Algorithms and Computer Programming with Python

FOR14 Algorithms and Computer Programming with Python

Autumn 2024

  • Topics

    In today's business landscape, a fundamental grasp of algorithms and computer programming has become indispensable for professionals. Although closely related, these concepts differ in their scope and application. An algorithm is essentially a systematic set of instructions aimed at solving a specific problem, while a computer program comprises instructions that a computer executes, inherently bounded by its finite capabilities. This course is designed to equip participants with the ability to conceptualize algorithms and employ programming to implement them effectively.

    The intertwining of algorithms and programming within the business realm is evident across various domains. For instance:

    • Mobile applications serve as both commercial platforms and products, highlighting the fusion of business strategies with technological innovation.
    • In finance, the utilization of advanced algorithms has led to the emergence of high-frequency trading, revolutionizing market dynamics.
    • Modern data analysts are tasked with processing vast volumes of data to extract actionable insights crucial for informed decision-making.
    • Blockchain technology facilitates the creation of smart contracts, leveraging computer programs to automate transactions involving digital assets.

    Across these scenarios, a common thread emerges: the identification of a problem, the application of algorithms to address it, and the delivery of solutions through software applications. While a solid business background is essential for defining objectives and customer requirements, a nuanced understanding of programming capabilities and challenges is equally vital during software design.

    This course aims to provide business students with a basic understanding of the technical aspects underlying digital innovation. By bridging the gap between business acumen and technical proficiency, participants will be empowered to collaborate effectively with computer science professionals and engineers, actively contributing to the development of innovative digital products.

    The curriculum unfolds in three main phases:

    1. Defining business problems and outlining the prerequisites for effective solutions.
    2. Exploring the principles and foundational concepts of algorithms.
    3. Utilizing Python to translate abstract algorithms into functional computer programs.

    Through this structured approach, participants will gain practical insights into leveraging algorithms and programming to tackle real-world business challenges.

  • Learning outcome

    Upon completion of this course, students can:

    Knowledge

    • Exhibit a basic understanding of the fundamental concepts underpinning the development of contemporary digital applications.
    • Identify and comprehend the essential principles within the object-oriented programming framework.

    Skills

    • Demonstrate proficiency in utilizing a computer to implement algorithms effectively.
    • Employ problem-solving strategies to dissect complex issues into manageable sub-problems, devising algorithmic solutions accordingly.
    • Apply standard software practices adeptly, including documentation, debugging, and program testing.
    • Determine optimal input and output specifications for computer programs based on given requirements.
    • Articulate algorithmic solutions to address diverse problem sets effectively.
    • Develop intermediate-level computer solutions and analytical tasks proficiently using Python.

    General competence

    • Communicate proficiently with software development teams, facilitating productive collaboration.
    • Play an active and contributory role in the development lifecycle of software applications, leveraging acquired skills and knowledge effectively.

  • Teaching

    This course employs a blend of traditional lectures, hands-on computer workshops, and online resources to enhance the learning experience for students.
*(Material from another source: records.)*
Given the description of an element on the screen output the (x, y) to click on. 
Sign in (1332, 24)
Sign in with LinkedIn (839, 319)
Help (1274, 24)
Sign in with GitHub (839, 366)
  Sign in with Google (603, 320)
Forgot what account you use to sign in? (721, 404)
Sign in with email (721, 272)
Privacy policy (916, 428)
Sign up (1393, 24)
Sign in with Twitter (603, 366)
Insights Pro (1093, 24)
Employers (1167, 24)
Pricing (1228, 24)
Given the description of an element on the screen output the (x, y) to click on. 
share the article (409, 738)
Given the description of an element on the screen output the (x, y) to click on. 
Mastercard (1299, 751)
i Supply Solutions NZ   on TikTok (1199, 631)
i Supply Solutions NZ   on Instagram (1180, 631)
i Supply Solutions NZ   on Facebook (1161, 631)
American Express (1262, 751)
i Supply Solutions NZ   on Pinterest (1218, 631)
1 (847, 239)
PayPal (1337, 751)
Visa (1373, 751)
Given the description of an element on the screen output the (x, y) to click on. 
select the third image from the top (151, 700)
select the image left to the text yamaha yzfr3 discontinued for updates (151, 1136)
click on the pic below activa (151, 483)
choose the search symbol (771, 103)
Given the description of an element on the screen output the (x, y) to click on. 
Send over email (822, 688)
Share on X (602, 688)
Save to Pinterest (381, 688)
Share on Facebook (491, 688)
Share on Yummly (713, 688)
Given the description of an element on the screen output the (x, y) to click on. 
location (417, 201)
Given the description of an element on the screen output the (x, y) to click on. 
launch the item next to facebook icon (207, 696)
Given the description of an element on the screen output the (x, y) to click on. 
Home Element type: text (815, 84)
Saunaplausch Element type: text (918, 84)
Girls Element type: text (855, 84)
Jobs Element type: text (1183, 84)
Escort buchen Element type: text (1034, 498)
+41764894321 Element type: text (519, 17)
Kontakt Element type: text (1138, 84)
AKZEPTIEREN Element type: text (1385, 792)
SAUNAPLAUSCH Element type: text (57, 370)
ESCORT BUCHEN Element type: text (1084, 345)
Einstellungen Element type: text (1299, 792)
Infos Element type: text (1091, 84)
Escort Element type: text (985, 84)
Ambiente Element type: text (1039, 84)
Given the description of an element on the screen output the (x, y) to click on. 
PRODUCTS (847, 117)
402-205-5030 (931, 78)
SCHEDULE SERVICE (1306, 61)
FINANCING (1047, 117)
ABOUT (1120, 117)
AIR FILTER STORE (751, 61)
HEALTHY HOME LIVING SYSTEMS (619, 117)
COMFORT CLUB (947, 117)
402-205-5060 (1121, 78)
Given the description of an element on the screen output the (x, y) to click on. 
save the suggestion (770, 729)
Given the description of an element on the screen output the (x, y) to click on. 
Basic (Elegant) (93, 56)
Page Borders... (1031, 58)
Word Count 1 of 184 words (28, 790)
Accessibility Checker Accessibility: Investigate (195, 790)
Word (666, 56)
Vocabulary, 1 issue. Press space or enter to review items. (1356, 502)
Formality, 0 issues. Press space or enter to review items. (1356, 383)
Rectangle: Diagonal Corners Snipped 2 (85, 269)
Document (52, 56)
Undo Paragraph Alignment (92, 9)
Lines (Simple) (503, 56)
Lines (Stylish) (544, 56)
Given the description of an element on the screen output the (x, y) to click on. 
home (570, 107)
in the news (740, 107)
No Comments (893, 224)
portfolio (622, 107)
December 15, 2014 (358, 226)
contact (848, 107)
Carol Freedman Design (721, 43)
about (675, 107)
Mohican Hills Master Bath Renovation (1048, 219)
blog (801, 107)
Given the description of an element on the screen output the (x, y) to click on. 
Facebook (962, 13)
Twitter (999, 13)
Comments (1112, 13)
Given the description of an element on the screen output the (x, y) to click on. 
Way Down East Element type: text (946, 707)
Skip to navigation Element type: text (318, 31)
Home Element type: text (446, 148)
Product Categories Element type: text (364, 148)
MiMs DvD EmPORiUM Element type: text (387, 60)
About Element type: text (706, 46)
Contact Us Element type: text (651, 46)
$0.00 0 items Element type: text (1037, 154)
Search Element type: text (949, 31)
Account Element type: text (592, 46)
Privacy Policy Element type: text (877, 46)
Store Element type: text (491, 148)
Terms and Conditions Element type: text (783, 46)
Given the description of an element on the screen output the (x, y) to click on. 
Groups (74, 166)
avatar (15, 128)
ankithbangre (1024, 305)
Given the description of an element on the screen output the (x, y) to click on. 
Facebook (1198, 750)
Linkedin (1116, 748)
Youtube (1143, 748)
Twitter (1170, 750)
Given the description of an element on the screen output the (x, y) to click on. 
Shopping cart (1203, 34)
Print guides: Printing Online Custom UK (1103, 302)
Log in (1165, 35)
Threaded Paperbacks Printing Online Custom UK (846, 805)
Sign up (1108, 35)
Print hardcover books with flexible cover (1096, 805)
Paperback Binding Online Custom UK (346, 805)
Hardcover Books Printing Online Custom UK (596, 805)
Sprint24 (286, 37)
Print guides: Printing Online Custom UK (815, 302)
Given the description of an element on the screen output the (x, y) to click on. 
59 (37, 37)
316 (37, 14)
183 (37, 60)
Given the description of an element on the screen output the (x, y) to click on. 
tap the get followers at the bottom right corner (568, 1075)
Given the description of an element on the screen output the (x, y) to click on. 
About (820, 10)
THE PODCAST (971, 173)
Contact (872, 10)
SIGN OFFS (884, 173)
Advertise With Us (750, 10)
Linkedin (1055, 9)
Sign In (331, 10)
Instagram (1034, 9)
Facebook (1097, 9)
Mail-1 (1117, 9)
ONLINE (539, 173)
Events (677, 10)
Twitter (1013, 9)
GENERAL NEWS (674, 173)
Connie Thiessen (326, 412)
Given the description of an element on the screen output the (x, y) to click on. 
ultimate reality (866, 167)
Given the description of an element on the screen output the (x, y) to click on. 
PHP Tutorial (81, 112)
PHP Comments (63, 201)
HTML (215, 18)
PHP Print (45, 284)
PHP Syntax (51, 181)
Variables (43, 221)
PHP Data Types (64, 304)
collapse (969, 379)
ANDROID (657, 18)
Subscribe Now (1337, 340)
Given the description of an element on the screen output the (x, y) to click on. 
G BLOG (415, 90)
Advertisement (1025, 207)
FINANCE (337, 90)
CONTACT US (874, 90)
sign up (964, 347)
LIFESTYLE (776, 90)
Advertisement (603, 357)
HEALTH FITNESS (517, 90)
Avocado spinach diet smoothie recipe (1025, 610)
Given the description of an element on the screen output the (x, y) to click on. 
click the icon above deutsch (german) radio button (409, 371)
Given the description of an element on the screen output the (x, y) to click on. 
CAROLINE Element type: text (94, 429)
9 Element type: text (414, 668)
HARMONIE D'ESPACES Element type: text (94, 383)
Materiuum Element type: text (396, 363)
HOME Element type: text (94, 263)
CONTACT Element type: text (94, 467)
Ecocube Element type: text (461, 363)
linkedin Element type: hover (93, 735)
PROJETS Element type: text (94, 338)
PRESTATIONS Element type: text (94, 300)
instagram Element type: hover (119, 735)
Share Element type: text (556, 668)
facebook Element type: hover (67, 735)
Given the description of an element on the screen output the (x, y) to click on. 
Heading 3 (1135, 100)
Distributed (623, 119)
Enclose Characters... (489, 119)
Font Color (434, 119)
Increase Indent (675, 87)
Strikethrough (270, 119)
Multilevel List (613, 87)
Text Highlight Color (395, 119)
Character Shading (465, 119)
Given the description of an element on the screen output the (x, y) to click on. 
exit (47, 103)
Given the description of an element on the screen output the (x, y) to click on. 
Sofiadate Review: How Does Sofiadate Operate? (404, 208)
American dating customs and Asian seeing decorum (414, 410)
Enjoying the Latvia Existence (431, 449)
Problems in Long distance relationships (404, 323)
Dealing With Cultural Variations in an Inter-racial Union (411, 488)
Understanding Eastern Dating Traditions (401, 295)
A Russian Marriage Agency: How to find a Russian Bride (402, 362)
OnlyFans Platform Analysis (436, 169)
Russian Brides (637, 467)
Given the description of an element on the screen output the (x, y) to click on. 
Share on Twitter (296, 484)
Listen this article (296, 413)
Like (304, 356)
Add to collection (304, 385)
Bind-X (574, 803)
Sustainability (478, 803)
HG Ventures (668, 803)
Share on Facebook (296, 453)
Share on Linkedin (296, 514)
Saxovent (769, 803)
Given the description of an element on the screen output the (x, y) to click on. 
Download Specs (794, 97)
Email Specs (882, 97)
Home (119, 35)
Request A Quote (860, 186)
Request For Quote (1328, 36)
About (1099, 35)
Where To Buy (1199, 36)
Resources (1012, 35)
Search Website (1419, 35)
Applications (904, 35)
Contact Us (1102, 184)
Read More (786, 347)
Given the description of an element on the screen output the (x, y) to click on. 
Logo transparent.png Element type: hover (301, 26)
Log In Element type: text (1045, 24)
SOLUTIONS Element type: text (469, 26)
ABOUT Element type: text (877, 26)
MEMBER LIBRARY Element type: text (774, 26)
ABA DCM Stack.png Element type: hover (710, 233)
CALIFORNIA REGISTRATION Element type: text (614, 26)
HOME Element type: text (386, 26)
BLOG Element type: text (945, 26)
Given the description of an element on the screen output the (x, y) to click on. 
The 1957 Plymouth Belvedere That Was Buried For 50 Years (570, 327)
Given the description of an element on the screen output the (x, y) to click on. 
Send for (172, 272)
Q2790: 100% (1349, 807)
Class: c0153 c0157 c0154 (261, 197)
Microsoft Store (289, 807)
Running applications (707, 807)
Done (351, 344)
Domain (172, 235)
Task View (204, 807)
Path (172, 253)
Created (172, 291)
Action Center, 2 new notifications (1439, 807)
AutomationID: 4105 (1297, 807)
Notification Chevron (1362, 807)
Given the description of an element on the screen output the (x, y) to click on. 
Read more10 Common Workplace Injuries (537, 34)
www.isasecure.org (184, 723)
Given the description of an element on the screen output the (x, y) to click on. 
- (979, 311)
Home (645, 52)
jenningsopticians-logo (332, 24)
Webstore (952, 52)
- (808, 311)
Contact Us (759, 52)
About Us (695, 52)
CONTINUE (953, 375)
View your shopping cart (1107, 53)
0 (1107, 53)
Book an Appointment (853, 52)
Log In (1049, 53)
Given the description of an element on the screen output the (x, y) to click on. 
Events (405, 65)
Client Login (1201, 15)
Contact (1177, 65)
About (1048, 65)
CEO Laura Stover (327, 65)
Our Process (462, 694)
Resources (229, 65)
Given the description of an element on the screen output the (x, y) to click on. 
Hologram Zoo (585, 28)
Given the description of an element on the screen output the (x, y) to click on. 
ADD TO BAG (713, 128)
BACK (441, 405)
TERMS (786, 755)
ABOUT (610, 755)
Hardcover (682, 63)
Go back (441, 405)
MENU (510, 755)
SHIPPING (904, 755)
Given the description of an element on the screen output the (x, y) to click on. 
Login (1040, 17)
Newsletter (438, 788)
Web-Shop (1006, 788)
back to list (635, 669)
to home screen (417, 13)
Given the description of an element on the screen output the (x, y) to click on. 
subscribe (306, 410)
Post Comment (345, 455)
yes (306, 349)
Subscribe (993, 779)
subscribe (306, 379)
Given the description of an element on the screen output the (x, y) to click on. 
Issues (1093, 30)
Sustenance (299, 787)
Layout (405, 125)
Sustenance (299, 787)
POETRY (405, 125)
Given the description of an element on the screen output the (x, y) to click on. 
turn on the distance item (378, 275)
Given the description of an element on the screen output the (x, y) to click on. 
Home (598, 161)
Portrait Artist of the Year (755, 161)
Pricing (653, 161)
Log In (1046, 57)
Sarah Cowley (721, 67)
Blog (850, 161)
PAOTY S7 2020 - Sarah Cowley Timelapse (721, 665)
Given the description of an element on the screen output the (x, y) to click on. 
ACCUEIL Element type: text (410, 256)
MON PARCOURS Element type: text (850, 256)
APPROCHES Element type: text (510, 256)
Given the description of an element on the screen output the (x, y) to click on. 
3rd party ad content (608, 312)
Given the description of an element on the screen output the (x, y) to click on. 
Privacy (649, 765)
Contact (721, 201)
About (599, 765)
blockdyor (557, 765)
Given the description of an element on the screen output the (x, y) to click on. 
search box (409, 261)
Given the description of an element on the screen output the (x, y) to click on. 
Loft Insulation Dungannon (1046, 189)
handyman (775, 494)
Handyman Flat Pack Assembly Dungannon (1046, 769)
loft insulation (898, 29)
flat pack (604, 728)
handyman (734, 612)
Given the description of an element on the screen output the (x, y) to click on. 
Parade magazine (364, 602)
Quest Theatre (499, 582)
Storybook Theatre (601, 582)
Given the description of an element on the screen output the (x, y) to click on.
To effectively meet the course's learning objectives, students are encouraged to engage in intensive individual study and practice.

    The course is designed to be conducted on campus, with students attending in person.

  • Recommended prerequisites

    No prerequisites are required to take this course. It is suggested as a complement to MET3 and SOL17.

    This course is an introduction for students to the fundamental concepts of algorithms and programming, as such it is self-contained and requires no previous knowledge. 

  • Credit reduction due to overlap

    None.

  • Compulsory Activity

    During the semester there will be 3 mandatory practice home assignments.

  • Assessment

    4 hours digital school exam. The exam must be answered in English.

    Retake: compulsory activity from a previous semester is valid for the exam.

    An assessment will not be organised in the the non-teaching semester (spring).

  • Grading Scale

    A - F

  • Computer tools

    The course will use Python, which is open source. Details regarding the installation of different packages and additional tools will be provided at the beginning of the semester.

  • Literature

    Course textbook:

    • Python for everyone, 3rd edition, by Cay Horstmann and Rance Necaise, Wiley.

    Suggested readings:

    • Python tutorial online: https://docs.python.org/3/tutorial/

  • Permitted Support Material

    Calculator 

    One bilingual English-Norwegian dictionary (Category I). 

    All in accordance with Supplementary provisions to the Regulations for Full-time Study Programmes at the Norwegian School of Economics Ch.4 Permitted support material https://www.nhh.no/en/for-students/regulations/https://www.nhh.no/en/for-students/regulations/ and https://www.nhh.no/en/for-students/examinations/examination-support-materials/https://www.nhh.no/en/for-students/examinations/examination-support-materials/  

Overview

ECTS Credits
7.5
Teaching language
English
Semester

Autumn. Offered autumn 2024

Course responsible

Associate Professor Julio C. Góez, Department of Business and Management Science.